Mr. McCarthy maintains that “Hergé’s work, like Balzac’s, has what Barthes calls a ‘vanishing point,’ a spot in which it ‘seems to be keeping in reserve some ultimate meaning, one it does not express.'” Yet in practice, what this means is that the author’s alleged silence licenses the critic to become extremely loquacious — to impose his own master metaphor on the proliferating metaphors of the text (or, in this case, the cartoon).

Thus Mr. McCarthy catalogs instances of misreading in the Tintin books — from Thomson and Thompson mistaking their own tire tracks for another vehicle’s in “Land of Black Gold,” to Tintin and Haddock using the wrong longitude in deciphering an old treasure map in “Red Rackham’s Treasure.” To Mr. McCarthy, these are not innocent plot twists or comic episodes, but signs of the text’s hermeneutic reflexiveness, proofs that “the activity of reading does not begin only after the writing stops.”

This aphorism is delivered with a flourish, but in fact it is trivial. It amounts to saying that a common feature of mystery stories is the solution of mysteries. If Mr. McCarthy’s work is a genuine example of literary theory, then literary theory itself seems as neutered as la Zambinella, even if it also imitates the singer’s colorature virtuosity. So too with Mr. McCarthy’s Freudian reading of Captain Haddock, whom he considers, with virtually no backing from the text, to be the illegitimate descendant of King Louis XIV, the product of a record-beating family romance. And so again with his argument that the jewel belonging to the opera singer Bianca Castafiore — which is stolen (or is it?) in “The Castafiore Emerald” — is “really” her clitoris, so that Haddock’s antipathy to her is “really” castration anxiety.

The word belongs in quotation marks because these are not the kind of interpretive claims that can be judged true or false. Nor, however, are they the kind of licensed speculation that enriches our experience of a text, even while remaining undecidable — as, for instance, with Edmund Wilson’s claim that the ghosts in James’s “The Turn of the Screw” are just projections of the nurse’s repressed sexuality. Mr. McCarthy’s analyses are, rather, arabesques, sketched over the surface of Hergé’s cartoon — or, if you like, graffiti meant to obscure and deface it.
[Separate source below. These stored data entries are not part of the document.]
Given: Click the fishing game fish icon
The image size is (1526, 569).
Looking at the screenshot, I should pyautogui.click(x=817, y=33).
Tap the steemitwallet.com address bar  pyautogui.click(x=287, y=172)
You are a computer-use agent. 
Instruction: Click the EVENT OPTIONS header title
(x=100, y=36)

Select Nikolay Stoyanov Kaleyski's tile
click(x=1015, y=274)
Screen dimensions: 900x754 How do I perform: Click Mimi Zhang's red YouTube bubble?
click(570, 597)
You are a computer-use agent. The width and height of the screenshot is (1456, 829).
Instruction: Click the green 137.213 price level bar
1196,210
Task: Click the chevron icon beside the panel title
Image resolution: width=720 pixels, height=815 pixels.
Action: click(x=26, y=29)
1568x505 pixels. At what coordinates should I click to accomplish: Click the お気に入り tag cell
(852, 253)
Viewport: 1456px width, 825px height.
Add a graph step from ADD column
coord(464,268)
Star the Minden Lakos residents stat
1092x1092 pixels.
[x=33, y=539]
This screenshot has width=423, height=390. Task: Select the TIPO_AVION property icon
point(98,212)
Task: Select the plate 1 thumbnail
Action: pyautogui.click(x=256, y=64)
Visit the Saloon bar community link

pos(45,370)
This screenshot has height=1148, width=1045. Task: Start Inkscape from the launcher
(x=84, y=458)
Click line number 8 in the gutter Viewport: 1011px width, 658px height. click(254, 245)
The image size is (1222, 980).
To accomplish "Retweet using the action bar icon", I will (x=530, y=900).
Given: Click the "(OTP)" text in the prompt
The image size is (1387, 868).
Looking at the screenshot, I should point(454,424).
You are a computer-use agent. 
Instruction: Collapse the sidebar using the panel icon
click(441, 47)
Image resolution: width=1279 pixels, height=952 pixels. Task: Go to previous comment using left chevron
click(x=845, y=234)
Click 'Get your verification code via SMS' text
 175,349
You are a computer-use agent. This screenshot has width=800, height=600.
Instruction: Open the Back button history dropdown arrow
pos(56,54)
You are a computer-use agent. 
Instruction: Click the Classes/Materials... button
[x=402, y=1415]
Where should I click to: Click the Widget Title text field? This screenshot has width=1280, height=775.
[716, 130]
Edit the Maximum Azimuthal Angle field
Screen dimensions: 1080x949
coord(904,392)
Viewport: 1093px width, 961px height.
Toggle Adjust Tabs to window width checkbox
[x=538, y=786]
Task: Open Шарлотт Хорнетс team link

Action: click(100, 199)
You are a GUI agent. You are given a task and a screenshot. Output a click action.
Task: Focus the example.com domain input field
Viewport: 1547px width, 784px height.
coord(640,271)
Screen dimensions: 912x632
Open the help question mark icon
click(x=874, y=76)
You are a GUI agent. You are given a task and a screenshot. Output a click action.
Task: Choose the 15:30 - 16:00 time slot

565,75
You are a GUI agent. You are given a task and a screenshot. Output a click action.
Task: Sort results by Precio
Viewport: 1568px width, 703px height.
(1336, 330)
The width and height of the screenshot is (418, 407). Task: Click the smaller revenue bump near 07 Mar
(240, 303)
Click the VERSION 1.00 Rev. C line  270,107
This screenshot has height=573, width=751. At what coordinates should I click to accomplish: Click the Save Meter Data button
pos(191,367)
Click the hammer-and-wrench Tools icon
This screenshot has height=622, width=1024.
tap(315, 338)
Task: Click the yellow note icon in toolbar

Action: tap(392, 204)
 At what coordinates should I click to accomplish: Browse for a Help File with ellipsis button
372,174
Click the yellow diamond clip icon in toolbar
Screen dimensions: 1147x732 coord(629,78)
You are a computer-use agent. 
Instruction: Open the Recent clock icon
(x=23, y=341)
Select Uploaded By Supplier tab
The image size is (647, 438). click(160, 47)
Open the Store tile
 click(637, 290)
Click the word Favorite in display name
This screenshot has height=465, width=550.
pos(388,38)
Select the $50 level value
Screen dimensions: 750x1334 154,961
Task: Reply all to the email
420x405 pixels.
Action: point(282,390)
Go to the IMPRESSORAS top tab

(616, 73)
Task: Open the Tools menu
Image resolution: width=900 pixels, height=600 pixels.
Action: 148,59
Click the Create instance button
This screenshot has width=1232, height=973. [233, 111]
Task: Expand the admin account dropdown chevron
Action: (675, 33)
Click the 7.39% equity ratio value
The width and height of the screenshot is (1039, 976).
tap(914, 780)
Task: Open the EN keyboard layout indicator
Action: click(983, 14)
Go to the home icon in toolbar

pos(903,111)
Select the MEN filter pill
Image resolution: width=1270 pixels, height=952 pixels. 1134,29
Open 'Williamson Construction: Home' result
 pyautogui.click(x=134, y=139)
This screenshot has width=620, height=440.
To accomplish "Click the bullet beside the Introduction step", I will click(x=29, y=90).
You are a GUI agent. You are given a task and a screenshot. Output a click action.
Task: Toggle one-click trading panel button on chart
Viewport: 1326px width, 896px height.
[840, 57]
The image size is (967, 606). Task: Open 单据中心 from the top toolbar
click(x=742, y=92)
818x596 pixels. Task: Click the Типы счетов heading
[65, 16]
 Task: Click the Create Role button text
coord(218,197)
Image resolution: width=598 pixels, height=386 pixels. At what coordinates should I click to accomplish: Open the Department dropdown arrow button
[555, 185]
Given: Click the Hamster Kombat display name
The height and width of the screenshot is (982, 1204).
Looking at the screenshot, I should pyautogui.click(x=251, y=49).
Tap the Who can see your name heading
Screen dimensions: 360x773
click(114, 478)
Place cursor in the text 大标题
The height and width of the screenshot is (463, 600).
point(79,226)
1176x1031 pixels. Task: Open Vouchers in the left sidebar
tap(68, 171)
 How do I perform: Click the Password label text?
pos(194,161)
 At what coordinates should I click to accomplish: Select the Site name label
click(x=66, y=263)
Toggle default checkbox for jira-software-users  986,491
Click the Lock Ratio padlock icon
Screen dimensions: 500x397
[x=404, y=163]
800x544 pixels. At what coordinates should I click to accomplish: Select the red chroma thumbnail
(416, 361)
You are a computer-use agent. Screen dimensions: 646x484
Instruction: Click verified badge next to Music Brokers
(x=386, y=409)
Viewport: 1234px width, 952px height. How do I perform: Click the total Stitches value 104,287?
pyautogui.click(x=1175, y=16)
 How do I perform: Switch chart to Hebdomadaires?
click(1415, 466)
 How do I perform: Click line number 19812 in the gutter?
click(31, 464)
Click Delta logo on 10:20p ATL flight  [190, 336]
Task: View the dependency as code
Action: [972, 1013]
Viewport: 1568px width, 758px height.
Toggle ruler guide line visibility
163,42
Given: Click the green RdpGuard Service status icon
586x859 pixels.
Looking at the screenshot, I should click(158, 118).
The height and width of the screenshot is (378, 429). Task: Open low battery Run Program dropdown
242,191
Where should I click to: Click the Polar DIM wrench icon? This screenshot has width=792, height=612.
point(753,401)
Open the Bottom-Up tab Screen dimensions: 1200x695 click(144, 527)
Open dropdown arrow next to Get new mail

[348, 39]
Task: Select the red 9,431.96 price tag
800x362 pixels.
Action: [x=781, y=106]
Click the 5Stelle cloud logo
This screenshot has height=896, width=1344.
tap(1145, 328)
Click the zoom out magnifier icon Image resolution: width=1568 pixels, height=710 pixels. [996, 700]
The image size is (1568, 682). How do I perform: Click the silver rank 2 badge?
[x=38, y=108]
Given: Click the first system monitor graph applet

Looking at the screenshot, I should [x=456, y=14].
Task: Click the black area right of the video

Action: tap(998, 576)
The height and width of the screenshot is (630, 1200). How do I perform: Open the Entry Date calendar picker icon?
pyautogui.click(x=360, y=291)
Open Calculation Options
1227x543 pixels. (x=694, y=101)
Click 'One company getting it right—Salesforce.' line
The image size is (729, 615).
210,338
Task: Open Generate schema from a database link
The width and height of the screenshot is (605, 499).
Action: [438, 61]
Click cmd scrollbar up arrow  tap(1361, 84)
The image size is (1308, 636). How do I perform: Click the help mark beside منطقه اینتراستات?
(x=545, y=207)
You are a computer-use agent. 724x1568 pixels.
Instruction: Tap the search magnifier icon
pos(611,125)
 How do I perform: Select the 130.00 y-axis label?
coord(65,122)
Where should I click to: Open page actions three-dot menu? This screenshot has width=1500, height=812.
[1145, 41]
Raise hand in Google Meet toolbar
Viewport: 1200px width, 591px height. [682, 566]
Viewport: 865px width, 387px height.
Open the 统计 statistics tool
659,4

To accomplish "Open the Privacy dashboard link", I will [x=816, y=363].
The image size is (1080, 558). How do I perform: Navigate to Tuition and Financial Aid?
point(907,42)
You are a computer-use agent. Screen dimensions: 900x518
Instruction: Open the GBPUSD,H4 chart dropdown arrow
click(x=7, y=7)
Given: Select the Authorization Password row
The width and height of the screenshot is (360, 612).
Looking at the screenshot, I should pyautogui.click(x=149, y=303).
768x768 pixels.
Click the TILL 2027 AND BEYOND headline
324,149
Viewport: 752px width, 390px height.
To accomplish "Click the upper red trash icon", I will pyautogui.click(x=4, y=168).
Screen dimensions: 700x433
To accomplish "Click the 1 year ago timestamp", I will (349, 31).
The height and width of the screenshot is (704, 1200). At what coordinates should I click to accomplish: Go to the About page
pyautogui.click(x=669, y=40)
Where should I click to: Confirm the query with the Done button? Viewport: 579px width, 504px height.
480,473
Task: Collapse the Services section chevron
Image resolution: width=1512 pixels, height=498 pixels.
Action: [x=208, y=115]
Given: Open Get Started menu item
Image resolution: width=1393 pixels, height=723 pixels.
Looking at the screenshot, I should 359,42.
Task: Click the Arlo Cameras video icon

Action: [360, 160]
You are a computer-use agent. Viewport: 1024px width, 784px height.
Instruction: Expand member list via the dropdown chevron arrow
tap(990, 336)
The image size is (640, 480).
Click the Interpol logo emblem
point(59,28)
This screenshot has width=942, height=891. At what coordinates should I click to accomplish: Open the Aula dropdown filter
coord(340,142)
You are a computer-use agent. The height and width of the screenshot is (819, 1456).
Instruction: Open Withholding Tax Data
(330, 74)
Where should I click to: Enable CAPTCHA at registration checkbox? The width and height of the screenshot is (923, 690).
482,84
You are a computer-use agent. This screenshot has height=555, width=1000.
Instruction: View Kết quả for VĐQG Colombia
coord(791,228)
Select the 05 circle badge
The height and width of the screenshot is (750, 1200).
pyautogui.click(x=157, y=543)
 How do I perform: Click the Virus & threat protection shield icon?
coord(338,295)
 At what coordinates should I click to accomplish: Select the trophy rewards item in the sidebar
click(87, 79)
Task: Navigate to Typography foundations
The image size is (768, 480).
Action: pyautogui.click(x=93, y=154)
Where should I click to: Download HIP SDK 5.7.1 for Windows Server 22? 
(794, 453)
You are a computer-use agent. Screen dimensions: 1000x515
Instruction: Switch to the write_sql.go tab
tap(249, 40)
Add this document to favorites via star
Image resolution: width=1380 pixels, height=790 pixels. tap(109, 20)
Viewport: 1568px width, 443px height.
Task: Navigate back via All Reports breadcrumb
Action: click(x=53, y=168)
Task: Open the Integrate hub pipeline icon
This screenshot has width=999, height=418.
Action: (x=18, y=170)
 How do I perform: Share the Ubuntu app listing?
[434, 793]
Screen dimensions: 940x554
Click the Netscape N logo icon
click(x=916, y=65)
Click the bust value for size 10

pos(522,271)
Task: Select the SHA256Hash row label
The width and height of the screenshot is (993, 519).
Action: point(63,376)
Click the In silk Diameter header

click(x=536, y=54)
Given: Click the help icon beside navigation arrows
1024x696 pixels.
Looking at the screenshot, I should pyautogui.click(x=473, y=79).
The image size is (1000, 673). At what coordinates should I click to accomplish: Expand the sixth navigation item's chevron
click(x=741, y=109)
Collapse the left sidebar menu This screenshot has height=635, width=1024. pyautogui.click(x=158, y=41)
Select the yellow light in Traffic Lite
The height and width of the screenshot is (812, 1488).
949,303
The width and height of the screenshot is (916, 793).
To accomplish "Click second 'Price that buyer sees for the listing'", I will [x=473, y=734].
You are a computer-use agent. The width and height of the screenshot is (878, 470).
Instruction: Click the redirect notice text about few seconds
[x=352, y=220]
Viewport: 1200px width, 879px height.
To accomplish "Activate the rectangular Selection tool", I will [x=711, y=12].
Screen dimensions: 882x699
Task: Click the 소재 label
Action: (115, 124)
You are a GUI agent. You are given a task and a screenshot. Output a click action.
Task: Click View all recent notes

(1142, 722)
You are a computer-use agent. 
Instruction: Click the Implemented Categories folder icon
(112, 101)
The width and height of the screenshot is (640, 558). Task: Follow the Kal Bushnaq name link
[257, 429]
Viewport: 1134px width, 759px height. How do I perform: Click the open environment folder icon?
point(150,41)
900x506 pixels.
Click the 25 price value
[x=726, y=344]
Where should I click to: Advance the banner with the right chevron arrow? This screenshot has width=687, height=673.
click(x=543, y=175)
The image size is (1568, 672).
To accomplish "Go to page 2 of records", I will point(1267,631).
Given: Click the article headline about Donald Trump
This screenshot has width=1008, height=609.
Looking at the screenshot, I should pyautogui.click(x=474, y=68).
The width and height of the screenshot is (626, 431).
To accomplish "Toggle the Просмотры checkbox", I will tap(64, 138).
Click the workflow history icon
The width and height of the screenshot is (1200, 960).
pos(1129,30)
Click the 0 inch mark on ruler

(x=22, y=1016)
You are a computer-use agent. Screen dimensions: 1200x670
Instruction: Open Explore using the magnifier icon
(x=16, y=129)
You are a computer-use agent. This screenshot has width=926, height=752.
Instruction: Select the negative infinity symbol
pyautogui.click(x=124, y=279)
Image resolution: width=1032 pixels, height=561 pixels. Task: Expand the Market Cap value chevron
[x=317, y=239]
I am not entirely sure that Mr. McCarthy himself does not want us to see them in the second sense. After all, as he writes, Hergé’s work “betrays in its massive self-reflexiveness a desire to be taken seriously, to be seen to be considering the highly conceptual issues in contemporary art with which its author is clearly au fait, alongside a desire to mock the highness of the establishment that never accepted him as highbrow, to expose its pretentiousness, its fraudulence.” If Mr. McCarthy is out to vindicate Hergé, then “Tintin and the Secret of Literature” might best be read in this double spirit, as a brilliant and audacious hoax.